La reprise d’entreprise, angle mort de notre stratégie économique

Publié le 20 janvier 2026

La France traverse une période de fragilité économique profonde. Défaillances d’entreprises en hausse, désindustrialisation persistante, tensions sur l’emploi : les signaux d’alerte s’accumulent. Pourtant, au cœur de cette crise silencieuse, un levier puissant reste largement sous-exploité : la reprise d’entreprise.

Chaque année, près de 60 000 PME ferment en France faute de repreneur. Non pas parce qu’elles ne sont pas viables, mais parce que personne n’a pris le relais au moment clé. Derrière ces fermetures, ce sont des emplois supprimés, des savoir-faire perdus et des territoires qui s’affaiblissent. Le phénomène va s’accélérer : d’ici 2030, 500 000 dirigeants partiront à la retraite, représentant près de 3 millions d’emplois potentiellement menacés si la transmission n’est pas anticipée.

Reprise d’entreprise : un levier immédiat pour préserver l’emploi et l’industrie

La reprise d’entreprise n’est pourtant ni marginale ni secondaire. Elle constitue l’un des moyens les plus rapides et les plus efficaces de préserver l’emploi et de maintenir une base productive sur le territoire. Une entreprise reprise a davantage de chances de survie qu’une entreprise créée ex nihilo, et permet de sauvegarder immédiatement des dizaines, parfois des centaines d’emplois. C’est de la réindustrialisation concrète, sans attendre dix ans ni mobiliser des milliards.

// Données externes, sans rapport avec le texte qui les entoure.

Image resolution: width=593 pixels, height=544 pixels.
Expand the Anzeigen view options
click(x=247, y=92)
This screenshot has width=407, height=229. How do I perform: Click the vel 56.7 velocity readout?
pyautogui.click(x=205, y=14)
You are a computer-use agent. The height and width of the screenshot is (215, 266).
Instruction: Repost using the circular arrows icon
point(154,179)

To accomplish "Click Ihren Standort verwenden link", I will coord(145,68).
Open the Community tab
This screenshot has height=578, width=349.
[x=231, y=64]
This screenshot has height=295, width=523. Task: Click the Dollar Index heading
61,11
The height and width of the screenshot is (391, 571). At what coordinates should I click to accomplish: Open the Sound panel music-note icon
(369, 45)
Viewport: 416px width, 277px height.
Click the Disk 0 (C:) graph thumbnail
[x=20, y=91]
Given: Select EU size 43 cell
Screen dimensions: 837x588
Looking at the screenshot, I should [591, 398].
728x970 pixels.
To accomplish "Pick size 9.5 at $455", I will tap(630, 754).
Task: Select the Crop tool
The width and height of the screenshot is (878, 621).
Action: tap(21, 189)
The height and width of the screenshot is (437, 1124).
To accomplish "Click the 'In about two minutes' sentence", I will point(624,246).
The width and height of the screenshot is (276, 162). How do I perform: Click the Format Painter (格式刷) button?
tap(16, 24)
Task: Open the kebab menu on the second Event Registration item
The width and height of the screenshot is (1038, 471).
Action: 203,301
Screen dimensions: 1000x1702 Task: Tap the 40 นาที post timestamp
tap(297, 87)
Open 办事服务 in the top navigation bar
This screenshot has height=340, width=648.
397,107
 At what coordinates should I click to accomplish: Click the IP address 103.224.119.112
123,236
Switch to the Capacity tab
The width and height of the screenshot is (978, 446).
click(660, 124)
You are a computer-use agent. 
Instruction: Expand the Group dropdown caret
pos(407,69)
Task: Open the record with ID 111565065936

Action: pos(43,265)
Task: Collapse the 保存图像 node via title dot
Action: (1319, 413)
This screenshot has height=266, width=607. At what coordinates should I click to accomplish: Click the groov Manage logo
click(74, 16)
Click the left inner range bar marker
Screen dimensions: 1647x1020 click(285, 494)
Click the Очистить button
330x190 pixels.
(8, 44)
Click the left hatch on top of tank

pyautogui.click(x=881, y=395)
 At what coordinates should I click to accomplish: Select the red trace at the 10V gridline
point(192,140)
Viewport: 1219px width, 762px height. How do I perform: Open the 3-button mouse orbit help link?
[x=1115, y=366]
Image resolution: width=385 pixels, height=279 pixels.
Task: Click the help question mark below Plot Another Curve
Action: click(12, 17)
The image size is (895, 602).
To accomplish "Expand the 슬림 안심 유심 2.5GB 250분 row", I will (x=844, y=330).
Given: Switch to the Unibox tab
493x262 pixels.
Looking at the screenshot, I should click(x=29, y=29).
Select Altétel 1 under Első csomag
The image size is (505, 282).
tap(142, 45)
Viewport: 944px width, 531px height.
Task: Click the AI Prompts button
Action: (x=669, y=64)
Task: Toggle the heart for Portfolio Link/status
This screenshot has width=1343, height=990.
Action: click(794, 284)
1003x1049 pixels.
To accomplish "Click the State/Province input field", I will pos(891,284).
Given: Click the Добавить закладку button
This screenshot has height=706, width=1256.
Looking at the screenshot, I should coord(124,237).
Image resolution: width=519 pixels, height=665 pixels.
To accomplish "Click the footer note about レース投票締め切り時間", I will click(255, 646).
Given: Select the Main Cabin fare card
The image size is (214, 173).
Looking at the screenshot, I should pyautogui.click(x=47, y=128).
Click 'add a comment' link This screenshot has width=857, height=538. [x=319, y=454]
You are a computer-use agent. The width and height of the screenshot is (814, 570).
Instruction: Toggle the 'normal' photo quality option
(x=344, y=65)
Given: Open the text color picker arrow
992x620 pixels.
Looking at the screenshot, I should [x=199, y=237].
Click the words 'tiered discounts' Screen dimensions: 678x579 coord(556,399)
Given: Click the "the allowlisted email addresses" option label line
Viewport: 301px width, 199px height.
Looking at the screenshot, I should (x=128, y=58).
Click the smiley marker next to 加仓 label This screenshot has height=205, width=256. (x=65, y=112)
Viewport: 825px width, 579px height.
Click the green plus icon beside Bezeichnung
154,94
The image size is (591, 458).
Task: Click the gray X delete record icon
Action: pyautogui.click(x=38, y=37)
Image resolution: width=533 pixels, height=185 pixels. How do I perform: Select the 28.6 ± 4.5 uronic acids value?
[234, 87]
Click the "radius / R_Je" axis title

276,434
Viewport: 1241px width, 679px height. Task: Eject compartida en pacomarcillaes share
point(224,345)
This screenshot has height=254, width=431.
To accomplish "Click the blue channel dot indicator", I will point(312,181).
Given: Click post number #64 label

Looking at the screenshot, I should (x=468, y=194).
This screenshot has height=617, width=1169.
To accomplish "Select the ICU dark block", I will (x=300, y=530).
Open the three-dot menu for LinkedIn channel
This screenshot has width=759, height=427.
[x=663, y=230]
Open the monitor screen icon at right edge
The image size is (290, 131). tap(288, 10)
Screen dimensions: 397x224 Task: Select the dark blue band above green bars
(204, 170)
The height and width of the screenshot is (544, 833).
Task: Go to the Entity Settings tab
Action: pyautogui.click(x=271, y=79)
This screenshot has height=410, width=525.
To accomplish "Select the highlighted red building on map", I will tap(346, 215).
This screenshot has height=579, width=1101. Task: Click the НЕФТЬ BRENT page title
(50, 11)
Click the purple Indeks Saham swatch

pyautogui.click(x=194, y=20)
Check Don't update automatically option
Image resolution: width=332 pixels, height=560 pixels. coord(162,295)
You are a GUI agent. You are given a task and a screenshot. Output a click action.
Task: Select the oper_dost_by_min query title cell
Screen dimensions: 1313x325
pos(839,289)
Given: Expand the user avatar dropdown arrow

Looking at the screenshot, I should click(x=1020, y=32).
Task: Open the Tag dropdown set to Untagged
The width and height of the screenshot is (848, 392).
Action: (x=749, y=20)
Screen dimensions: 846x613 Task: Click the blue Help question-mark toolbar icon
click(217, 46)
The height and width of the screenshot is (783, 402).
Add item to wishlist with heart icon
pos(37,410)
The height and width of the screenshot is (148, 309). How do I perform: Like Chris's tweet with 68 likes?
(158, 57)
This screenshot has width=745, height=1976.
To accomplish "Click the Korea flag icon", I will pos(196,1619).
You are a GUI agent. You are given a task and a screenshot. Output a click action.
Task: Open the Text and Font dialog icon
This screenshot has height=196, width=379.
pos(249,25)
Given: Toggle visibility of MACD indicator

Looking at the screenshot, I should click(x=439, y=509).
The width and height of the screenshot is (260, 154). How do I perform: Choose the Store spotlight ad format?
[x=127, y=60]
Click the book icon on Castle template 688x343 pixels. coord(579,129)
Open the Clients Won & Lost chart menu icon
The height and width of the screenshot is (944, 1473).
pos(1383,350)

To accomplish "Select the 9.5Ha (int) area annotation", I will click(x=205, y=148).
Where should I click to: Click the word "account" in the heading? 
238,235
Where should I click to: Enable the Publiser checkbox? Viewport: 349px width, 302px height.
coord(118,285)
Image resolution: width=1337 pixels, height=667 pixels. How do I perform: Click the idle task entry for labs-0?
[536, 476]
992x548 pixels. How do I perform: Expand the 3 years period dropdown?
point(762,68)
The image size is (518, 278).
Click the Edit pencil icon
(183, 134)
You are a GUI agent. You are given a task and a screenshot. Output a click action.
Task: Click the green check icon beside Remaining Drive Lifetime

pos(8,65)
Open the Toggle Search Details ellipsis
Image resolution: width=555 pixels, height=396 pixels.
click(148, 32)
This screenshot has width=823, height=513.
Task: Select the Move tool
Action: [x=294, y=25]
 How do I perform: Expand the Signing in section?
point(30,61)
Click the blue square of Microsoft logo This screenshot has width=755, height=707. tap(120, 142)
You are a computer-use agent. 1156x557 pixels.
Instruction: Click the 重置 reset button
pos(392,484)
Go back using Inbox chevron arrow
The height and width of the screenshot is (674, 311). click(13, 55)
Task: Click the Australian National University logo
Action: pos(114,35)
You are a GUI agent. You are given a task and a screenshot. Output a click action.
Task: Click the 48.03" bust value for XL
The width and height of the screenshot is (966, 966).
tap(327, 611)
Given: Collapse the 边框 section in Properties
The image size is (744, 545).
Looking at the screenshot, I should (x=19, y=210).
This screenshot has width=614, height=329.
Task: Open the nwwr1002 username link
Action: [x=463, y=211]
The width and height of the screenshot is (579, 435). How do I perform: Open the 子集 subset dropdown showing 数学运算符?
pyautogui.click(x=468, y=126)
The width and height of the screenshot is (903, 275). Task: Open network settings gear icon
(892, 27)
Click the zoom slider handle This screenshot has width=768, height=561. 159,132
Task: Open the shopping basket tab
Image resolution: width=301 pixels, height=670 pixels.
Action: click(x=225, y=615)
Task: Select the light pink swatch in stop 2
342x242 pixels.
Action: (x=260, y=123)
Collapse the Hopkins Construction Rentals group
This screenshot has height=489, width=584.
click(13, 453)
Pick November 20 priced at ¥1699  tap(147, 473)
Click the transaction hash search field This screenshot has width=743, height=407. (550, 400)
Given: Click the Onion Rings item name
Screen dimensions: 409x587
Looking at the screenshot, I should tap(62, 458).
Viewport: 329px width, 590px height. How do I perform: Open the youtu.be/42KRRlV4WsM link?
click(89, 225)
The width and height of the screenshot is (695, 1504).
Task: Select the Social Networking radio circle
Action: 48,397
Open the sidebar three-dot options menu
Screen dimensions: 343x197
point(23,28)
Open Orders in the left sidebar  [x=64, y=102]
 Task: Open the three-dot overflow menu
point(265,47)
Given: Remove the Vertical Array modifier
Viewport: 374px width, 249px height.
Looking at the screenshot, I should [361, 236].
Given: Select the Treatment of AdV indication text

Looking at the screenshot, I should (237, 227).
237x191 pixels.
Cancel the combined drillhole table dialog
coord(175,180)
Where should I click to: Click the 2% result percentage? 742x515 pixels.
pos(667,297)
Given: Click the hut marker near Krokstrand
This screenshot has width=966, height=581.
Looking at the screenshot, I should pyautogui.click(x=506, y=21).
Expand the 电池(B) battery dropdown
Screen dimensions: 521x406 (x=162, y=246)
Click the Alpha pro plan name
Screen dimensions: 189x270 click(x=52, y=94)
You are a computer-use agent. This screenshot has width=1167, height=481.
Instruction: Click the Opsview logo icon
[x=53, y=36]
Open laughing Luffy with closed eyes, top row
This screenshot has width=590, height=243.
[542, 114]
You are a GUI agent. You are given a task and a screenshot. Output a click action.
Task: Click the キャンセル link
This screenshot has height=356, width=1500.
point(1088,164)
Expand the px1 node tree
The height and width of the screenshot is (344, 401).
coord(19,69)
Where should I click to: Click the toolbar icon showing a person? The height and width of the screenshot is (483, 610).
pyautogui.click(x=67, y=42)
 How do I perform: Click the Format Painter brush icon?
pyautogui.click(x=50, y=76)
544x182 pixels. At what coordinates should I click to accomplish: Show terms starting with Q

Pourtant, notre écosystème reste mal structuré : procédures complexes, manque de visibilité des entreprises à céder, financement difficile, absence de culture de la transmission. Résultat : trop d’entreprises ferment par défaut, alors qu’une reprise aurait été possible.

Faire de la transmission un pilier de la stratégie économique française

Il est temps de changer de paradigme. La transmission et la reprise doivent devenir un pilier central de notre stratégie économique. Cela passe par des mesures simples et rapides : anticipation obligatoire de la cession, simplification des procédures collectives, outils de financement dédiés, plateformes unifiées de mise en relation, mobilisation des territoires. Des ajustements essentiellement réglementaires peuvent produire des effets significatifs en quelques mois.

Bâtir une véritable « Repreneur Nation », c’est refuser la fatalité du déclin. C’est choisir de préserver notre tissu économique existant avant de rêver à de nouvelles usines. C’est aussi redonner de l’espoir aux salariés, aux entrepreneurs et aux territoires.

La reprise d’entreprise n’est pas un sujet technique : c’est un enjeu de souveraineté économique et de cohésion sociale. Et sans doute l’une des clés les plus immédiates pour remettre la France en mouvement.